Clouseau: Could you sudo and run these Microsoft tools on your server?
PFY: Yes.
Clouseau: Well then, what are you waiting for?
PFY: This is not my server.
Mine comes with a slightly foxed fedora.
No. Linux is open source, yes, but there is no obligation to open source applications on Linux.
If Adobe has a Linux version of PhotoShop, you can bet your last dollar that the code is not open source. Adobe can, however, sell a Linux version of its product. The fact that the OS is open source has nothing to do with that.
Identically, Windows is not open source, but there is nothing to prevent you from creating open source software on Windows.
"Perhaps this is a silly question - do we get to see the source code for the Microsoft program running on a Linux system ?"
That all depends on where they got the source code from.
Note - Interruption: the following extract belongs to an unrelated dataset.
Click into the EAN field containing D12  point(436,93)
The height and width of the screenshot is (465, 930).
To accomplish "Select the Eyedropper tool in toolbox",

Pascal is right.
Example one: You write a piece of code that is all your own work on a Linux system - You are free to license that code under whatever license, open or closed source, you like.
Example two: You write a piece of code that is all your own work but calls to one or more external programs (say the program "grep" to search a log file for lines containing the string "Error".) Now grep is open-source licensed under the GPL but you are just running it as an external program (AKA "running it at arms length") so you are still free to license your code under any open or closed source license you choose.
Example three: You write a program and you incorporate code from a GPL-licensed program into your code. Say, you take part of the source code of grep and cut and paste it into your code or link to an open-source library and use its functions like they were your own. Now, you must open-source your code under the GPL as you're incorporating someone else's work that requires that into it. Note that compiler libraries are specifically exempt from this so using say the open source "gcc" C compiler doesn't automatically make anything you compile with it open source.